Поели, котелок помыли, решили чайку на травах скипятить. Я Михалычу и говорю, мол, теперь твоя очередь идти к роднику. А он начал, то да сё, поясница у его болит, глаза в потёмках не глядят, тьфу ты!
– А и чёрт с тобой, – отвечаю, – Сам схожу, старый ты хрен. А ты пока вон, за костром следи.
Ну и пошёл. До родника-то я добрался быстро, да и чего там идти, вон он, от берега метров сто. Набрал воды, тронулся обратно. Костерок наш сквозь кусты вижу. И вдруг пропало всё разом!
Дед прихлопнул ладонью по коленке.
– Как это – пропало? – не понял я.
– А вот так, нет ничего кругом и всё. Туман один. Откедова он только взялся, только что ничего ить не было. Ясная ночь была, звёздная. Заволокло повсюду, будто в молоке я стою. Я аж растерялся. Куда идти, что делать? Ну ни зги не видать.
А в тумане том слышно – ходит кто-то. Я и крикнул:
– Михалыч, ты что ли?
А в ответ тишина. Только дышит кто-то тяжело, ворочается. Не по себе мне сделалось, Петруня, аж мурашки побежали. Давай соображать, в какой стороне река, выйду, думаю, к воде, а по ней и до костра нашего дойду, тут ведь он где-то, недалёко.

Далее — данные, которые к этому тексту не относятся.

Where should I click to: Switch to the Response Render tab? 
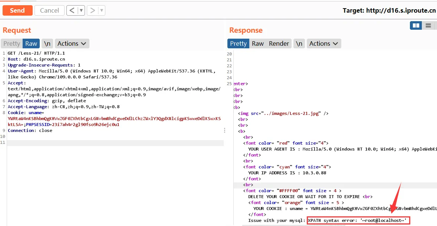[279, 43]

Пошёл. Иду, иду, уж давно бы река должна быть, а её нет. И тут вдруг споткнулся я, и полетел куда-то вниз. В голове только пронеслось:
– Ну всё, конец мне.
Сколь я так пролетел не знаю, мне показалось секунды. Темнотища кругом. И тут брякнулся я о землю. Лежу, думаю, убился. Руками-ногами пошевелил, шевелятся. Голову поднял, вроде ничаво. Поднялся я, и кругом огляделся. И вижу я, Петруня, большой стол и сидят за тем столом черти.
– А как ты это понял, дед?
– Дак чаво там понимать, черти они и есть – мохнатые, с рожками, хвосты свисают сзади, а рожи страшные такие, у-у-у, и описывать не возьмусь. Ох, Петруня, такой тут страх меня взял. Вижу я, камень какой-то большой, чёрный рядом, я за него и заполз, и схоронился.
– Отсижусь тут, – думаю, – А там видно будет. Авось выберусь.
А черти-то, видать, почуяли что-то. Зашевелили пятачками своими, воздух принялись нюхать и меня нашли…
Выволокли они меня, Петруня, на середину той пещеры и спрашивают:
– Ты как сюда попал?
А я слова сказать не могу, трясусь от страха.
– Сам не знаю, – вымолвил наконец кой-как.
– Это не дело, – говорит один из них, – Надобно сначала на суд попасть, а после, если к нам определят, так через ворота заходить, как все нормальные люди. А ты чего лезешь напролом?
Тут я осмелел малость и отвечаю им:
– Дак ведь я не по своей воле тут оказался.
– А тут никто по своей воле не бывает, – загоготали нечистые.
– Да я в туман попал, а опосля в яму какую-то провалился.
– Погоди, дак ты не помер что ли? – удивились рогатые.
– Надеюсь, что нет, – отвечаю.
Отвернулись они, зашептались. Самый страшный и высокий, старшой похоже ихой, остальным говорит:
– Сколько раз вам повторять, когда от людей идёте, проход в тот мир закрывайте! Кто оставил вход открытым?!
Остальные засуетились, гляжу, испугались.
– Отпустите меня, – говорю я им, – Я никому не расскажу про ваш проход.
– Ещё чего, – говорят они, – Отсюда никто не возвращается. Сейчас определим тебя на работу. Грехов-то, поди, за тобой много?
– Да какие грехи, – отвечаю, – Не больше, чем у других.
– Все вы так говорите, а как в книгу глянешь, тьма тьмущая.
– В какую книгу?
– Известно в какую, книгу жизни. По ней и судят душу.
– Вот, – спохватился я, – Не имеете вы права меня без суда на муки вечные обрекать! Требую суда!
– Ты гляди, какие люди нынче пошли, наглые, – возмутились черти.
А старшой ихой и говорит:
– Что есть, то есть, не можем мы без суда его оставить. Придётся этих, сверху, звать.
Черти поморщились, словно им на хвосты наступили.